When I look back on those four decades, it feels as if I worked in two radically different companies: the IBM from the time I joined until the late-1980s; and the IBM after the mid-1990s, - with several years of transition in-between when it wasn’t at all clear if and in what shape the company would survive.
In April of 1964, IBM launched the System/360 family of mainframe computers, a bold initiative that helped it become the undisputed leader in the fast growing IT industry through the late 1980s. In 1985, for example, IBM was America’s most profitable and most admired company. As this recent NY Times article points out, in 1985 IBM’s leading market cap accounted for a staggering 6.4% of the S&P 500, making it 2.35 times the size of Exxon, the then second most valuable company. As a point of comparison, today Apple has the biggest market cap, about 4.1% of the S&P 500 and 1.95 times the size of the second most valuable company, Microsoft.
Then everything changed. In the 1980s, rapid advances in microprocessors and personal computers opened the door to a new generation of significantly less expensive and simpler client-server products. Mainframe sales and profit margins declined. In 1992 IBM posted a net loss of over $8 billion, which was then the largest single-year corporate loss in U.S. history. IBM came close to running out of cash and going out of business.
Few companies survive the kind of near-death experience that IBM went through in the early 1990s. Fewer still not only survive but are able to transform their culture and re-invent themselves to the degree IBM did. The turnaround was led by Lou Gerstner, who became IBM’s chairman and CEO in April of 1993. Gerstner put in place the painful restructure and strategic changes that were absolutely needed for IBM to survive. But beyond that, he also dealt with IBM’s culture.
In Who Says Elephants Can't Dance?, his excellent book about his years at IBM, Gerstner wrote about the culture he found when he first got to IBM: “… all the assets that the company needed to succeed were in place. But in every case - hardware, technology, software, even services - all these capabilities were part of a business model that had fallen wildly out of step with marketplace realities. There is no arguing that the System/360 mainframe business model was brilliant and correct when it was conceived some forty years ago. But by the late 1980s it had become fatally outmoded. It had failed to adapt as customers, technology and competitors changed.”
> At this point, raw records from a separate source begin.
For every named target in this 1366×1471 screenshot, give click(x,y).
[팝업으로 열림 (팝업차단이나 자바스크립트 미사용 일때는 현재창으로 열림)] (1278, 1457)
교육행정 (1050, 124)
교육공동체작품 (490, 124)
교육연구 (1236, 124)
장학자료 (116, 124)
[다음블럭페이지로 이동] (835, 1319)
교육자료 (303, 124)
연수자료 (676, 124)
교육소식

By 1995 IBM’s survival was no longer in question. And luckily for us, right around the same time the Internet was emerging as a major marketplace force. IBM then made what many thought was an out-of-character decision: we strongly embraced the Internet across the whole company, and created the IBM Internet Division, with me as general manager, to orchestrate this company-wide effort.
“I decided to declare e-business as our moon-shot, our galvanizing mission, an equivalent of the System/360 for a new era,” wrote Gerstner in his book. “We infused it into everything. It provided a powerful context for all of our businesses. It gave us both a marketplace-based mission and a new ground for our own behaviors and operating practices - in other words, culture. Most important, it was outward-facing. We were no longer focused on turning ourselves around. We were focused on setting the industry agenda again.”
IBM’s Internet strategy, which became known as e-business, was very well received in the marketplace. But the Internet, its open standards and overall market-focused approach, turned out to be much more than a technology change for IBM. It had a huge impact on the overall culture of the company, and helped transform IBM into an open, globally integrated enterprise, far more ready for business in the 21st century than we ever were before.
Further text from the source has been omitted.